This work addresses the exploration bottleneck in reinforcement learning caused by sparse rewards and the difficulty of leveraging language feedback in complex reasoning tasks. The authors propose Variational Policy Distillation (VPD), a framework that formulates language-feedback-driven learning as a variational expectation-maximization (EM) problem. VPD jointly optimizes teacher and student policies to dynamically generate and internalize token-level dense supervision signals. Moving beyond conventional passive distillation, the method introduces an adaptive trust-region update mechanism and integrates on-policy rollouts to enable continuous evolution of the teacher policy as the student improves. Experiments demonstrate that VPD significantly outperforms standard RLVR and existing self-distillation approaches on scientific reasoning and code generation tasks, while also revealing performance limits of feedback-driven distillation in mathematical reasoning and cold-start scenarios.

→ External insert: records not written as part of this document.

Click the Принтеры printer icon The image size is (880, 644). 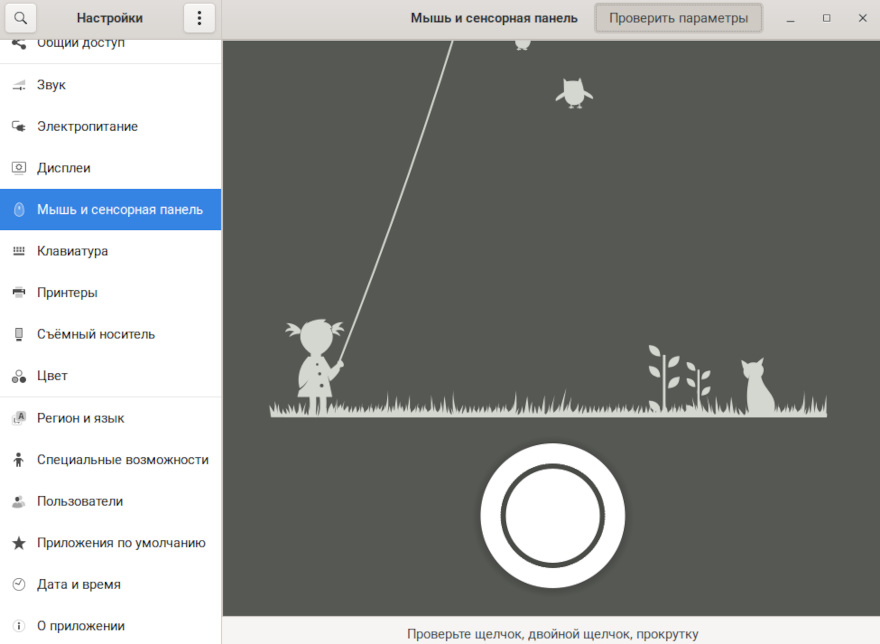pyautogui.click(x=18, y=293)
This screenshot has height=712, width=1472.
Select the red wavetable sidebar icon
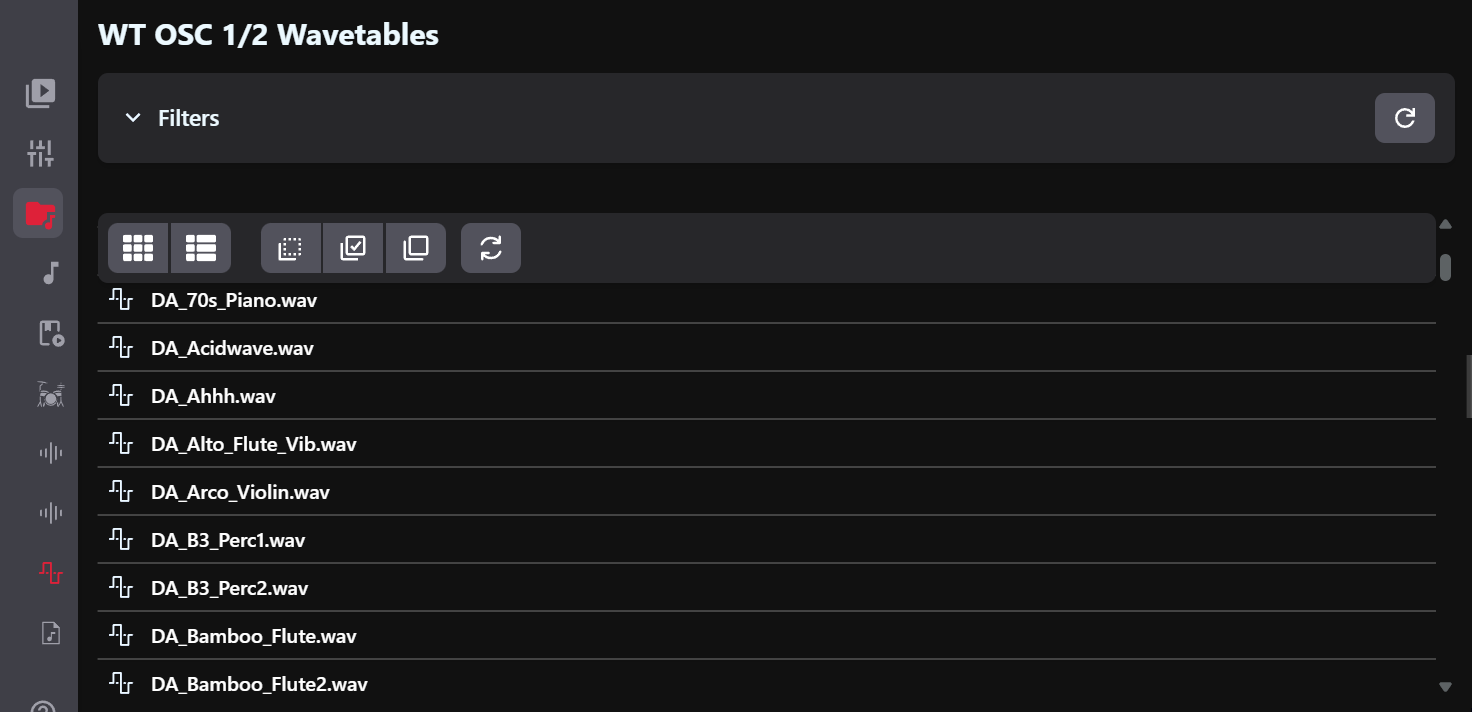tap(50, 573)
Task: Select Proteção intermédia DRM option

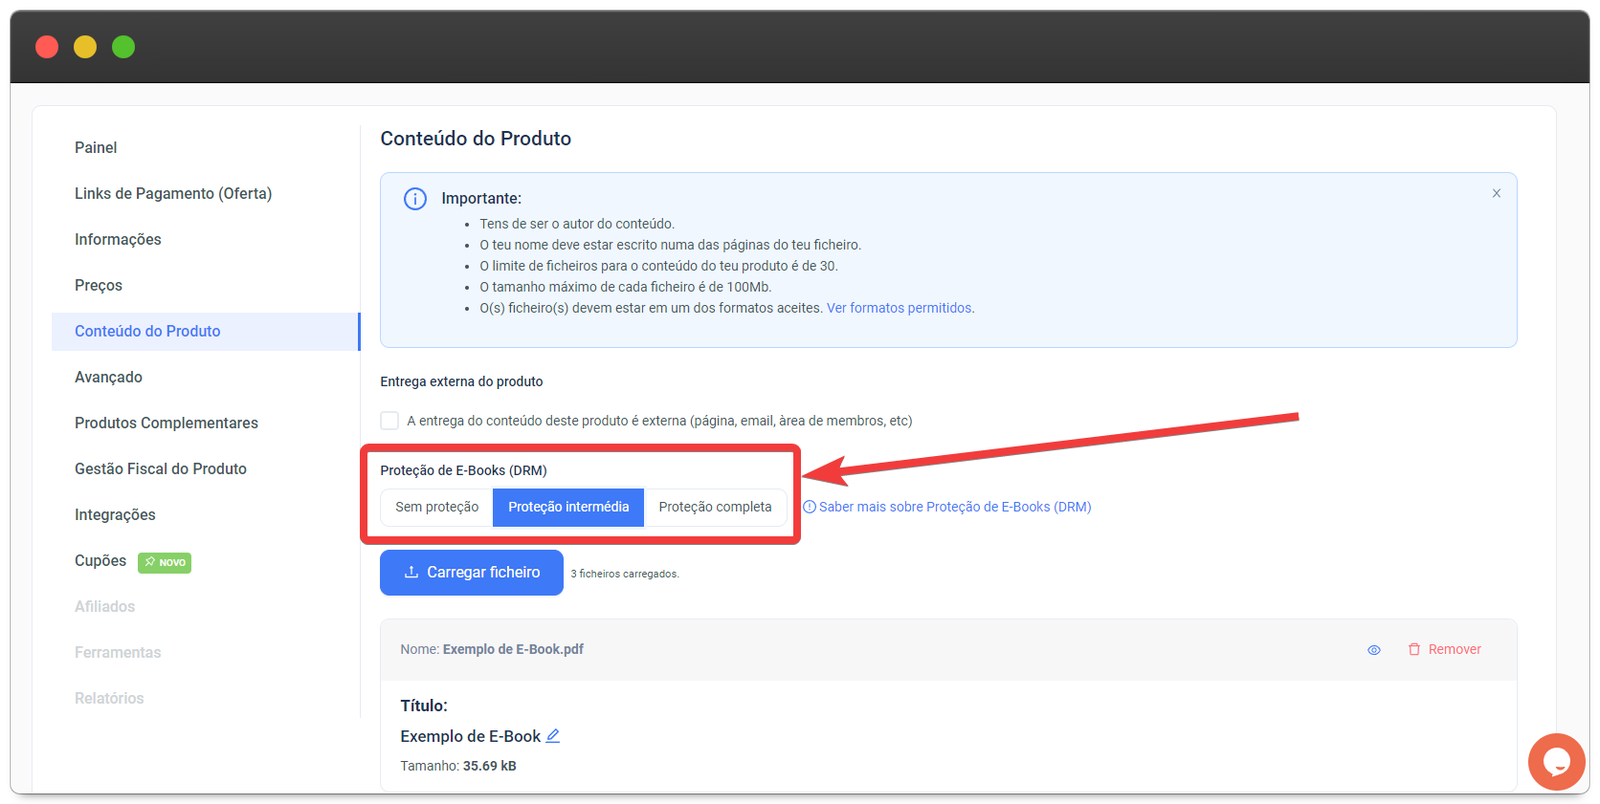Action: 568,507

Reinforcement learning from verifiable rewards (RLVR) suffers from sparse outcome signals, creating severe exploration bottlenecks on complex reasoning tasks. Recent on-policy self-distillation methods attempt to address this by utilizing language feedback to generate dense, token-level supervision. However, these approaches rely on a fixed, passive teacher to interpret the feedback. As the student policy improves, the teacher's zero-shot assessment capabilities plateau, ultimately halting further learning. To overcome this, we propose Variational Policy Distillation (VPD), a framework that formalizes learning from language feedback as a Variational Expectation-Maximization (EM) problem. VPD co-evolves both policies: in the E-step, the teacher is actively refined on trajectory outcomes via an adaptive trust-region update, translating textual feedback into a dynamically improved target token distribution. In the M-step, the student internalizes this dense distributional guidance on its own on-policy rollouts. By continuously improving the teacher's ability to extract actionable signals from textual critique, VPD overcomes the limitations of passive distillation. Evaluated across diverse sources of diagnostic feedback on scientific reasoning and code generation tasks, VPD consistently outperforms both standard RLVR and existing self-distillation baselines. Finally, by stress-testing our framework on rigid mathematical reasoning and cold-start regimes, we illuminate the fundamental bounds of feedback-driven self-distillation compared to pure environment-driven RL.